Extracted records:
>> begin

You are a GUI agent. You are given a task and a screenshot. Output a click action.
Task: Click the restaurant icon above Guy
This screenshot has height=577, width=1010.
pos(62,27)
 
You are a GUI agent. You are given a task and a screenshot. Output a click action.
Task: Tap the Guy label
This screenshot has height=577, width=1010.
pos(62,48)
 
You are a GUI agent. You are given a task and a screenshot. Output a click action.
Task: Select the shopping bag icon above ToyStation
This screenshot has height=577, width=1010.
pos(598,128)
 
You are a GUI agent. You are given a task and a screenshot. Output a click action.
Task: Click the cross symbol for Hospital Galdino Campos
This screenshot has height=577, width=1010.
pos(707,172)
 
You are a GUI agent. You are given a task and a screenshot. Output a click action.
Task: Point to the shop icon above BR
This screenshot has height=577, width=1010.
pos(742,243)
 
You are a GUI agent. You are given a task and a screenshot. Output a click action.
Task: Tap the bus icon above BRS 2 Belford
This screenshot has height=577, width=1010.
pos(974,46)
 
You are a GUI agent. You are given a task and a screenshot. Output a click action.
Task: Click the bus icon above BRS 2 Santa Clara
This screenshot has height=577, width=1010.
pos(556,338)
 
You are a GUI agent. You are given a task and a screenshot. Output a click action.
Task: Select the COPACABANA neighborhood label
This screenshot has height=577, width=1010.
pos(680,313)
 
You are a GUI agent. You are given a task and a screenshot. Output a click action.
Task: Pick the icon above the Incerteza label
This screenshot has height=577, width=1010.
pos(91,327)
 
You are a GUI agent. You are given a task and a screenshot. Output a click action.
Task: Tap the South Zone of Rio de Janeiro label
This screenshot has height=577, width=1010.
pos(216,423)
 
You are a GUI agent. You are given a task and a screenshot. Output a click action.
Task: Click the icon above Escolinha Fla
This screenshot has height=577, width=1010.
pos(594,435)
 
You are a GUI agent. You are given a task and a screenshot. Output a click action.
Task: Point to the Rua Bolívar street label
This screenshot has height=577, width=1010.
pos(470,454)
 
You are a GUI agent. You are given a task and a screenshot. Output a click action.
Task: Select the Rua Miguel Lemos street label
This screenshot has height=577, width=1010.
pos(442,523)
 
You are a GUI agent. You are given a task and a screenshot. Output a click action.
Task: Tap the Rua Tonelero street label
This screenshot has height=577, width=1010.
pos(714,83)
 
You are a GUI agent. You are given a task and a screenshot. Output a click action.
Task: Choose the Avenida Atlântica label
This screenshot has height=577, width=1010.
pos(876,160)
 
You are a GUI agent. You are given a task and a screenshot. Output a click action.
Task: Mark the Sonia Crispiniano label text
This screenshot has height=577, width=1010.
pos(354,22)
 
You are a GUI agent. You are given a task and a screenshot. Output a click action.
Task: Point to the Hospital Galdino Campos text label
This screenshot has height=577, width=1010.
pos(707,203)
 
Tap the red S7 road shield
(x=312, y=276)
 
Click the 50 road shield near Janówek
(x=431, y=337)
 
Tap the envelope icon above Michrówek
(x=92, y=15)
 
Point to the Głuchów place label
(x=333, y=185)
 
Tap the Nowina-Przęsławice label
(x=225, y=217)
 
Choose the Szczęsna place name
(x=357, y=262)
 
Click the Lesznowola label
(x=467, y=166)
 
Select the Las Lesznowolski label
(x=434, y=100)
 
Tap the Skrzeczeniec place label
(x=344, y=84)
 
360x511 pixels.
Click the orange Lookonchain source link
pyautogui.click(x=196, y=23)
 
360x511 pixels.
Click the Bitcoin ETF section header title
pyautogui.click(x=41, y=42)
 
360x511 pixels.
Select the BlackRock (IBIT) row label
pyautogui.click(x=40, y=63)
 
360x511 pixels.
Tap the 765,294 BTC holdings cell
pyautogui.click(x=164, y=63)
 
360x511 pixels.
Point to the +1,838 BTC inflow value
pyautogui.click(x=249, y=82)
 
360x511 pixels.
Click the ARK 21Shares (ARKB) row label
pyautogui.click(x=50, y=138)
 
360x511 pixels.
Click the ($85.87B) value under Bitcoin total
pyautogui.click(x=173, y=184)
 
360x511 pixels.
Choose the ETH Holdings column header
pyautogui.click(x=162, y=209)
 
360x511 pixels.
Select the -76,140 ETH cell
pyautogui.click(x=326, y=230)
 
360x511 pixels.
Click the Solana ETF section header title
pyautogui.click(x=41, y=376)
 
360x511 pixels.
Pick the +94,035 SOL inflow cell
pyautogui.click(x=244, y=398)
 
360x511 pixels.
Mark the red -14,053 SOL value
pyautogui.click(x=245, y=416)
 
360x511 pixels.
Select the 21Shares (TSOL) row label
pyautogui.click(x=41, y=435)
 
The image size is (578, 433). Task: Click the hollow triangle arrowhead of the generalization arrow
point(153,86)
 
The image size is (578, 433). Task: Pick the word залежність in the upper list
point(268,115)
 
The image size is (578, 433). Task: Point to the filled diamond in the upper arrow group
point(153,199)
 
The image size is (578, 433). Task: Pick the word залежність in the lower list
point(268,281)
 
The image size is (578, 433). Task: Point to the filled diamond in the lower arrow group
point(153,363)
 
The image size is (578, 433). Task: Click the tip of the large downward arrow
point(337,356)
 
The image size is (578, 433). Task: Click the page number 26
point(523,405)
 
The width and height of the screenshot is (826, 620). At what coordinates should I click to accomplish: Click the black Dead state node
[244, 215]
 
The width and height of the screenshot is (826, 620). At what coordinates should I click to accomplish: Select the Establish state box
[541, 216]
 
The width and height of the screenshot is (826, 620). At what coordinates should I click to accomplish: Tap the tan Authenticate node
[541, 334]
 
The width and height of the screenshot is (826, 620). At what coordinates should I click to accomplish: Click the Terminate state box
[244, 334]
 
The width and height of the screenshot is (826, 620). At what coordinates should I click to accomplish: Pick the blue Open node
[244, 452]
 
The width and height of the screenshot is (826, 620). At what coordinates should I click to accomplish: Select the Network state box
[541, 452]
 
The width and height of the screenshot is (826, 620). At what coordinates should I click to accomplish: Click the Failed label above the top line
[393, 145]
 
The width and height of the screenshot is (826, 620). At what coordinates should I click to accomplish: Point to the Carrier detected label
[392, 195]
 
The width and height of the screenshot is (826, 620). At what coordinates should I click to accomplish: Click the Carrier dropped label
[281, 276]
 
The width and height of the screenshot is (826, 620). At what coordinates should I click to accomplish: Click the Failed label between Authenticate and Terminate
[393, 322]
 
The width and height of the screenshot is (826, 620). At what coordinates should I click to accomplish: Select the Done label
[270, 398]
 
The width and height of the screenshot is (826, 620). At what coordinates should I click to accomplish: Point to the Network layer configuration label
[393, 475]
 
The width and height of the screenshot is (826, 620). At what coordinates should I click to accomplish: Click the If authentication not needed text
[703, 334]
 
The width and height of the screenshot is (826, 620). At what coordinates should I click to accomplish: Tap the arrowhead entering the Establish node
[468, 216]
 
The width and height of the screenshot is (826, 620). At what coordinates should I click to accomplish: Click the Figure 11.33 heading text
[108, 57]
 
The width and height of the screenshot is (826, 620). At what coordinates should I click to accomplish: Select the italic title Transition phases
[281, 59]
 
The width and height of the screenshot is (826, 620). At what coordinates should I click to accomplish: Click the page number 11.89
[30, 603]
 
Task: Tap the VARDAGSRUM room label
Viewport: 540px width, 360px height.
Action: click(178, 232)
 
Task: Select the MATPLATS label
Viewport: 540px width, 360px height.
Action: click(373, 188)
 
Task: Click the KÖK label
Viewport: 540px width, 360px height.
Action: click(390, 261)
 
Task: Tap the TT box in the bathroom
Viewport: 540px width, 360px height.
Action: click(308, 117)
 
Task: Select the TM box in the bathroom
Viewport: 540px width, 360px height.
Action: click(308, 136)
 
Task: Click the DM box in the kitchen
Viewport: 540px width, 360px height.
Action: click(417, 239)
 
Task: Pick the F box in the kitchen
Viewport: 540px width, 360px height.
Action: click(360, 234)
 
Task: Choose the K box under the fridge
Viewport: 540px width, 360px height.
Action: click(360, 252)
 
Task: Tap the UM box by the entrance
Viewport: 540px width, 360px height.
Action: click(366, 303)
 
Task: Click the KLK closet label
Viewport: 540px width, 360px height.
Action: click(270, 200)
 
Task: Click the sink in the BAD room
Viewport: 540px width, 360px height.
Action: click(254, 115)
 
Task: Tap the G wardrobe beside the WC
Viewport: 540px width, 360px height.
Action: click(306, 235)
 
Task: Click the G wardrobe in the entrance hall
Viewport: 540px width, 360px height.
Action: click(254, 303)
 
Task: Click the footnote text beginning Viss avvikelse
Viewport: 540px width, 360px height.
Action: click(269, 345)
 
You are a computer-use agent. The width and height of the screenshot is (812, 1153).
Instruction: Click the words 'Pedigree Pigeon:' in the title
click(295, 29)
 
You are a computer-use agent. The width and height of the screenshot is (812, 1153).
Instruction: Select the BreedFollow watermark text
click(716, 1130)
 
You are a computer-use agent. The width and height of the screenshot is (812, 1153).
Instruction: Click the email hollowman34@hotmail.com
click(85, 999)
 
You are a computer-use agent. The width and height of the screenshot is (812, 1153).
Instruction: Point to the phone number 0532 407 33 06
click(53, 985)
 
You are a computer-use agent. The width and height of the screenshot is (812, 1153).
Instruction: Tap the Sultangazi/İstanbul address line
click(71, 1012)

>> end

Find each line in the listing above that contains the string "wardrobe" and copy it out in full. Match case exactly.

In response:
Task: Tap the G wardrobe beside the WC
Task: Click the G wardrobe in the entrance hall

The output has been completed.